Task directions >>
Set down exactly the lines below, starting at the one that contains "Focus the Password input field" and ending at the one that contains "You are a computer-use agent. The width", with both of those lines included and nothing else.

Saved entries:
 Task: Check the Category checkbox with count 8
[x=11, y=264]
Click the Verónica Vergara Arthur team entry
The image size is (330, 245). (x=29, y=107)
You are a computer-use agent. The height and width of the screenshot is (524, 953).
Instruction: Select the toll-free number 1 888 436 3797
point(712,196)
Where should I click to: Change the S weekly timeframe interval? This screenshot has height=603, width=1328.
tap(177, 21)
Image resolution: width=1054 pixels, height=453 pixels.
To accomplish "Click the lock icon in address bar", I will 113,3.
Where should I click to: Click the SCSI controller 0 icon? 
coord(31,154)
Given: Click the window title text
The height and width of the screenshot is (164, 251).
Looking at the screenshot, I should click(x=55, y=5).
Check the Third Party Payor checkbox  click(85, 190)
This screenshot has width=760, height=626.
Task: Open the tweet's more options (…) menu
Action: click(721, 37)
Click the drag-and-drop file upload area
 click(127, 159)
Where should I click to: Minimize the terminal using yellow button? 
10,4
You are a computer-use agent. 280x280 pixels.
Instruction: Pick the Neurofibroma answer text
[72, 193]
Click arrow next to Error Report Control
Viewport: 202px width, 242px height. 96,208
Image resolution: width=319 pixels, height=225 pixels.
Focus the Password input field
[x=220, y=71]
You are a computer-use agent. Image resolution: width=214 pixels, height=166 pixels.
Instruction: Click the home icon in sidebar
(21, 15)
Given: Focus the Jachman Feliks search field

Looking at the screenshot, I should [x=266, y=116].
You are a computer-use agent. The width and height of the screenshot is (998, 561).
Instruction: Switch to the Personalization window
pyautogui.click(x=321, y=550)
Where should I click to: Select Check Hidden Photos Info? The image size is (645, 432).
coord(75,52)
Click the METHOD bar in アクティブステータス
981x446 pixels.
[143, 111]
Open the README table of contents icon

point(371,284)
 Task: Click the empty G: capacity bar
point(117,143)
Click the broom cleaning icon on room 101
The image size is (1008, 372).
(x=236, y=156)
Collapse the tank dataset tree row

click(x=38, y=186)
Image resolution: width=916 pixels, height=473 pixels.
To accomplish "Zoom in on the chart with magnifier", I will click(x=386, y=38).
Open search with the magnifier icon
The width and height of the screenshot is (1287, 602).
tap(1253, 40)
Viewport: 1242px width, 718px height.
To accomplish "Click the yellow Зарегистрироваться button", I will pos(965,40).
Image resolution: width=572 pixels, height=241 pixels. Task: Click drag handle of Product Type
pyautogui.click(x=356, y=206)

Result of the task >>
Focus the Password input field
[x=220, y=71]
You are a computer-use agent. Image resolution: width=214 pixels, height=166 pixels.
Instruction: Click the home icon in sidebar
(21, 15)
Given: Focus the Jachman Feliks search field

Looking at the screenshot, I should [x=266, y=116].
You are a computer-use agent. The width and height of the screenshot is (998, 561).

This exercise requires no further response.